I remember the day the Berlin Wall came down. I was 17, it was my junior year of high school, and I was doing my homework when my father came in the room and told me to come watch the news with him.
I sat transfixed for hours watching the graffiti-covered concrete slabs come down, illuminated by camera flashes. I still remember all the people dancing and celebrating, and the ones reaching through holes in the wall to connect with people on the other side. Some people were hacking at the Wall with sledgehammers. I remember feeling a little bit scared for them. I was worried that at any minute the East German guards would change their minds and say “never mind, you can’t have this” and start shooting people. I don’t think it really sunk in that this was happening and there would be no turning back. It was all happening so fast.
The next day, Peter Jennings was standing on the Wall surrounded by happy people. He reached in the pocket of his trench coat and pulled out a chunk of the Wall that someone had given him.
My friend Claudia was living in Berlin at the time and wrote me long letters describing the atmosphere in Berlin. I think I might still have these letters somewhere. She talked about the general celebratory mood that hung over the city for weeks, and about how the subways and shops were crowded.
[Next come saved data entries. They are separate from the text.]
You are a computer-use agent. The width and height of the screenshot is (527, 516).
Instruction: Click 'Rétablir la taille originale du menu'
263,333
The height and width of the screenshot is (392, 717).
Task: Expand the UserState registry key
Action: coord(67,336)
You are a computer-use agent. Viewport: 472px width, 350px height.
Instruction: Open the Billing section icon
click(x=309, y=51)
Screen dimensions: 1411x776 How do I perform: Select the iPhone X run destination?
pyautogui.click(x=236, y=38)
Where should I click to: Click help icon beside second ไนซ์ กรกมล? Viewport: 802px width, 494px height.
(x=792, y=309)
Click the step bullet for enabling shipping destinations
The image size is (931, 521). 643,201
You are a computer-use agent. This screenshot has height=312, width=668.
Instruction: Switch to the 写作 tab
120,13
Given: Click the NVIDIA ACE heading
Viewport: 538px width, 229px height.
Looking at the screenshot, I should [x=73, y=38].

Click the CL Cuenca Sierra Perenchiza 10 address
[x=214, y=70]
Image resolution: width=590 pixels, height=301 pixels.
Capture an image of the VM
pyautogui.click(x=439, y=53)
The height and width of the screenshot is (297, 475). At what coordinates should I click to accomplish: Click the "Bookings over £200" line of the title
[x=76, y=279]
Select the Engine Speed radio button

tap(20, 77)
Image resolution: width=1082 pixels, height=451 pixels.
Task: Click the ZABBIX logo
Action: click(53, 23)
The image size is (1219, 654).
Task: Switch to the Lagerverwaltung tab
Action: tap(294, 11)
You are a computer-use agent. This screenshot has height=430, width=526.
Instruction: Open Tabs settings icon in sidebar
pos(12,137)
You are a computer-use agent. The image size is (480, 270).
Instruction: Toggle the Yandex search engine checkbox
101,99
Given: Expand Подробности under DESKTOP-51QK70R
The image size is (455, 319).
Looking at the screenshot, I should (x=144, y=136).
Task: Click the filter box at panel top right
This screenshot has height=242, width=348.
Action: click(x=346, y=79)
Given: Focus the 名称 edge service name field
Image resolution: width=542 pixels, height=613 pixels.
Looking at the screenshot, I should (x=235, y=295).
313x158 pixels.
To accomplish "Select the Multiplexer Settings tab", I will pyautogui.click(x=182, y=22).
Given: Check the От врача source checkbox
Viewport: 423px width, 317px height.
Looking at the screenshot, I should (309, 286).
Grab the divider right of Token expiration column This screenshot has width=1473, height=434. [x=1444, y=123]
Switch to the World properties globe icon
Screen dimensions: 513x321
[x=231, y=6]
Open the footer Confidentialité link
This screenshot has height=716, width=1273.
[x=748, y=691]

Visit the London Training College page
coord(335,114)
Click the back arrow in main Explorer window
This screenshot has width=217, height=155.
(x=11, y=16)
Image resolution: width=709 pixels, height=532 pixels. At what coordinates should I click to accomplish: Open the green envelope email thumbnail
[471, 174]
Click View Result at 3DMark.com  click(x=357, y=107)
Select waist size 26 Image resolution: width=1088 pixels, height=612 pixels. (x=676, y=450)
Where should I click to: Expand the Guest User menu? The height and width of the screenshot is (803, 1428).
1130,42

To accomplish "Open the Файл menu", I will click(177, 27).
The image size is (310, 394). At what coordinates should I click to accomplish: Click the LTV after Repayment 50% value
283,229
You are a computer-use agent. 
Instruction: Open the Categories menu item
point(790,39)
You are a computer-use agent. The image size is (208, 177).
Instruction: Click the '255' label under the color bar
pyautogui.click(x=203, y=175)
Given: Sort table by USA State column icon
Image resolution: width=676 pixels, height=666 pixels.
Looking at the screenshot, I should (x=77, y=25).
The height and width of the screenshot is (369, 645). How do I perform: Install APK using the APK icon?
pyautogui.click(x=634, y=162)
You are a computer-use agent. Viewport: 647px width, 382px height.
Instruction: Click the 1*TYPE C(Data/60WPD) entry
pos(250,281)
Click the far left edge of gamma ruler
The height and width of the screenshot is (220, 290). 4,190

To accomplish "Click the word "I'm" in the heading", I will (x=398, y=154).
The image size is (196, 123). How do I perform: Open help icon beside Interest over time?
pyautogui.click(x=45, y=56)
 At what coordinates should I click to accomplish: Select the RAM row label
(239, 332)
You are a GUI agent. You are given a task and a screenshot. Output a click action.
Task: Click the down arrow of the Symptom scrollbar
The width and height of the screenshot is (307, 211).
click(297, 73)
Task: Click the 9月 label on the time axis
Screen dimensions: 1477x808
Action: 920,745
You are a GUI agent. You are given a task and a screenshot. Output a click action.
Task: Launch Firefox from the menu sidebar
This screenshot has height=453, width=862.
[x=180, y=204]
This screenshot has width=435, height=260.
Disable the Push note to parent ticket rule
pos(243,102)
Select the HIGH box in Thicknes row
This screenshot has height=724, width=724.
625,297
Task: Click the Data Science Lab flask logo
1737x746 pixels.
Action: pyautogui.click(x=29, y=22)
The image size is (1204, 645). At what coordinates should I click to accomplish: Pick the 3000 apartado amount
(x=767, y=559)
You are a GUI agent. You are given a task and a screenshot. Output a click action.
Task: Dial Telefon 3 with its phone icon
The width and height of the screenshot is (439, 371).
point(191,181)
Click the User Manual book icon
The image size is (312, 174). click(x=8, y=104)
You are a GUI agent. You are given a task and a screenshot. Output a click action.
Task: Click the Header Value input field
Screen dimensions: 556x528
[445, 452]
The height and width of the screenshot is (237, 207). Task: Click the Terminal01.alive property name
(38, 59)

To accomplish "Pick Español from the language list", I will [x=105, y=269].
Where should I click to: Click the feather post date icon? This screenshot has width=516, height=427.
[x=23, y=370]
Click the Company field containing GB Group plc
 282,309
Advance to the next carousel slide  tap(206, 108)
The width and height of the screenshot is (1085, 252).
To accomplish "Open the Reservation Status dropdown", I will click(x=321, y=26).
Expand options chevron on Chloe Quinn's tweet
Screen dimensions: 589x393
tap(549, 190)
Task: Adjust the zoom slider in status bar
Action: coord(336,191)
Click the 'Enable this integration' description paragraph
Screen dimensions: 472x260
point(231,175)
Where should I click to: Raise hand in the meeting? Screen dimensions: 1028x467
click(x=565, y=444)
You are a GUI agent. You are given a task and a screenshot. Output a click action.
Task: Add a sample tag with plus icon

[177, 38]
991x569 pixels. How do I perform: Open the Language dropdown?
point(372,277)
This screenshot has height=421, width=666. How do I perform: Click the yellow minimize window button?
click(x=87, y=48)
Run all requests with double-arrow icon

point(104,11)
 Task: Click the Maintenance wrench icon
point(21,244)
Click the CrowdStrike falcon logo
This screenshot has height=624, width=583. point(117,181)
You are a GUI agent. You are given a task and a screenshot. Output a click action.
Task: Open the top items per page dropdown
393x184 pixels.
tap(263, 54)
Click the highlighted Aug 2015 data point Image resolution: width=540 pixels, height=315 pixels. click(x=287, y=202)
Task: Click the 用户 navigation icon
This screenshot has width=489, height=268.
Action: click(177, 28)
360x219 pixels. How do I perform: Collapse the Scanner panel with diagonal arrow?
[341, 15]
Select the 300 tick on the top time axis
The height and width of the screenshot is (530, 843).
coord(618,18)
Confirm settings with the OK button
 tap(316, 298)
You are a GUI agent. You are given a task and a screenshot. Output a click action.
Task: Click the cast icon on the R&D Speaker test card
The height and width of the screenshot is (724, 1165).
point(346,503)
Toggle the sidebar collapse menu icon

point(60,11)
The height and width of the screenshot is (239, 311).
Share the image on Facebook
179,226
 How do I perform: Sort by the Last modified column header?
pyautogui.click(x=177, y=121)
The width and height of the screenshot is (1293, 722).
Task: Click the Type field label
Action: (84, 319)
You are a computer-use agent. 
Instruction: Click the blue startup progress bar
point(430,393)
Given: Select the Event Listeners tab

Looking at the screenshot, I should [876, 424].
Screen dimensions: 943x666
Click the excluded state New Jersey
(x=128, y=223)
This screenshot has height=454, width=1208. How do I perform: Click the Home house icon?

1989 was an exciting year in history – there was so much change happening in Poland, Germany, Hungary, Czechoslovakia, Romania, and Bulgaria. At the end of the year, Bush and Gorbachev declared the Cold War to be over. People of my generation were still students at the time – this gave us an unique perspective on what was happening in the world. Only a year earlier in World History classes we’d learned all about the Eastern Bloc countries. I wrote a term paper that year comparing and contrasting socialism, capitalism, and communism. A year later, everything changed – governments, borders, maps. The books had to be rewritten. How many generations get to witness this kind of history?
I can’t believe it’s been twenty years, either. It doesn’t seem like that long ago.